Ilustrativo de lo primero, y a poco de haber iniciado su mandato, fue la decisión de suspender la instalación de la termoeléctrica Barrancones, pese a que estaba aprobada por la institucionalidad ambiental. Como si fuera poco, después autorizó el funcionamiento de otra planta similar, me refiero a Punta Alcalde, pese al rechazo de las autoridades competentes. Un ejemplo de lo segundo fueron las polémicas en torno a las cifras de empleo o delincuencia, cuyo corolario estaba reservado para el triste espectáculo en torno a un vital instrumento de la política pública como es la Casen.

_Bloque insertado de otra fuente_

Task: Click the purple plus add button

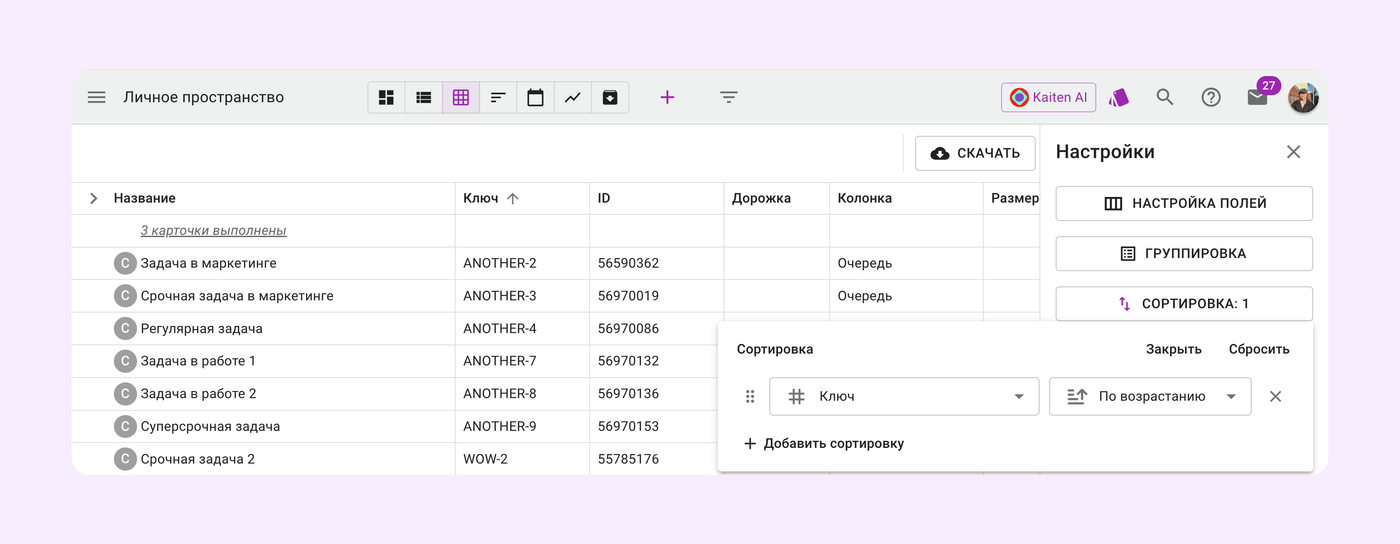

Cuando creíamos que no podía ser peor, durante estas semanas hemos conocido de dos casos que nuevamente lesionan la fe pública. El más reciente es el ocurrido con el Servel, que saltó a la palestra con motivo de una polémica televisiva entre un aspirante a La Moneda y un muy destacado periodista. Para ponerlo en una línea: nuestro garante electoral no sólo oficialmente, con sello y firma, equivocó la fecha de la primera inscripción de tres precandidatos presidenciales, sino que días después reconoce que en el nuevo padrón figuran más de medio millón de personas fallecidas.

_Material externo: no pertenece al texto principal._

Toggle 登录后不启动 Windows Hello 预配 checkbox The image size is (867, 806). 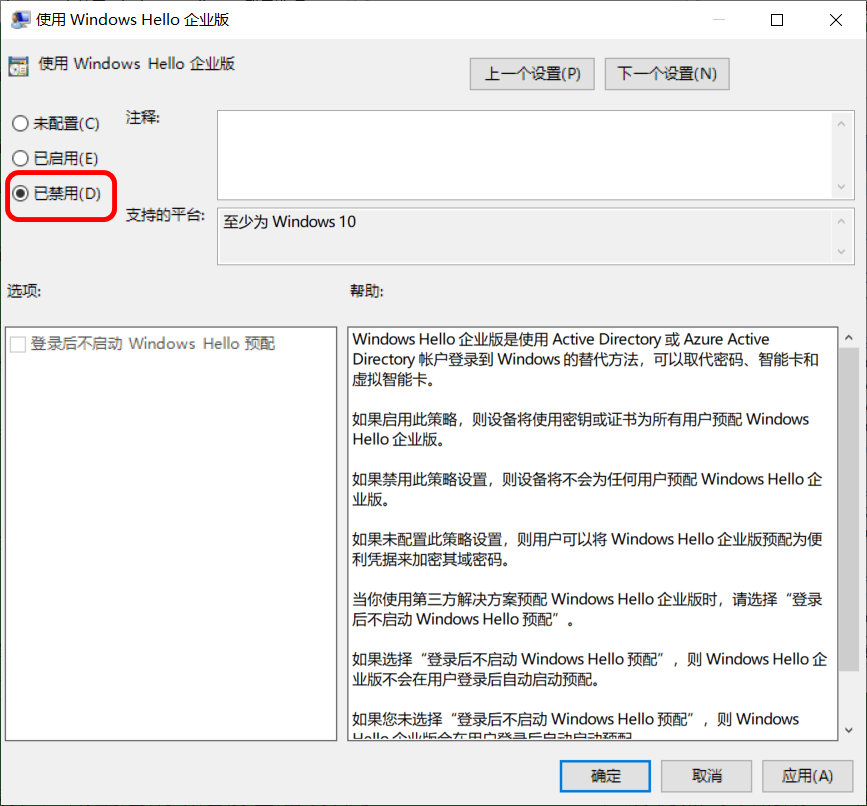coord(18,342)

El otro episodio, todavía más grave, en la medida en que fue rodeado de una acción dolosa, fue el del Instituto Nacional de Estadísticas. Más allá de los casos de simulación de contratos y las inéditas filtraciones de datos a la prensa, cuestiones que la Contraloría parece todavía no tomar nota, lo que derechamente ahí ocurrió fue la intervención maliciosa de información, con el pobre propósito de presentar el último censo como uno de los más exitosos de nuestra historia. Desoyendo todo rigor técnico y mínimo sentido común, se inflaron derechamente los resultados, afectando de forma terminal la credibilidad de una institución que, entre otras cosas, calcula mensualmente el IPC, lo que redunda en importantes decisiones del ámbito público y privado.
En este escenario, muchos han recurrido a la sorna e ironía. Es tentador desahogarse con “la nueva forma de contar” o interrogarse sobre si de verdad en el gobierno conocen el resultado de la multiplicación 24 por 7. Tampoco debiera ser un consuelo para nadie el paupérrimo lugar que esta administración nuevamente obtiene en las encuestas. Esto es mucho más grave, trasciende a esta gestión y la cuenta por lo dilapidado en estos años la pagarán Chile y su política. La destrucción del capital público, sumado a una masiva desconfianza y constante sospecha, puede ser el síntoma definitivo de un quiebre sin retorno en la relación entre los ciudadanos y sus instituciones.